Neun Tonnen, durch die Ketten fein verteilt

Jeden Abend müssen Konrad Witsch und seine Kollegen von den Bergbahnen Kühtai mehr als 40 Pistenkilometer auf Vordermann bringen. Sobald der letzte Lift den Betrieb einstellt, geht es los. Die Schicht dauert meistens bis halb elf, Überstunden sind keine Seltenheit. Witschs Arbeitsgerät ist ein Kässbohrer Pisten-Bully. Der P300 misst von der Frontschaufel bis zum Planierschild mehr als zehn Meter und bringt in voller Montur neun Tonnen auf die Waage. Eigentlich müsste er ja im lockeren Pulverschnee versinken wie ein Stein. Doch auch wer im Physikunterricht immer nur die Kreide geholt hat, weiß: Wenn man das Gewicht gut genug verteilt, gibt’s kein Problem. Die riesigen Kettenbänder verteilen neun Tonnen so großflächig, dass pro Quadratzentimeter nur das Gewicht eines Hühnereis auf dem Schnee lastet.

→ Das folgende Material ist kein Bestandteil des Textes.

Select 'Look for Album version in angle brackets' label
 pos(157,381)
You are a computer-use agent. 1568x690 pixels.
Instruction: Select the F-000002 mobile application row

Der 330 PS-Diesel treibt voran

Wir starten den Selbstversuch. Über die 1,5 Meter breiten Ketten erklimmt man den Kommandostand der Raupe. Die Augen werden groß: So viele Knöpfe! Immerhin hat der Kässbohrer Pisten-Bully eine Art Lenkrad. Es sieht aus wie das Steuerhorn einer Cessna. Die Heizung läuft auf vollen Touren, der Jagertee dampft im Getränkehalter und 330 Diesel-PS brummeln erwartungsfroh vor sich hin. Konrad Witsch, der Tiroler mit dem wettergegerbten Gesicht und Pistengeräteführer aus Leidenschaft, wacht auf dem Beifahrersitz. Witsch ist außerdem Schneemeister und kümmert sich um die Schneekanonen im Kühtai.
 
"Na hopp, aufi geht’s", ruft Witsch. Für unsere ersten Fahrversuche hat er einen flachen Hang gewählt, auf dem sich gerade keine Skifahrer befinden – sicher ist sicher. Die linke Hand umgreift das Steuerhorn, mit dem man die Ketten bedient. Eine Pistenraupe lenkt wie ein Panzer nach rechts oder links, indem die Ketten mit unterschiedlichem Tempo bewegt werden. Die rechte Hand ruht auf den zwei wichtigsten Hebeln der Raupe: Einer steuert die Frontschaufel, der andere die Walze und das Planierschild am Heck. Die Fräswelle zermahlt den Schnee samt Eisbröckchen so fein, dass das Planierschild nur noch glätten muss. Fertig ist die perfekte Skipiste. 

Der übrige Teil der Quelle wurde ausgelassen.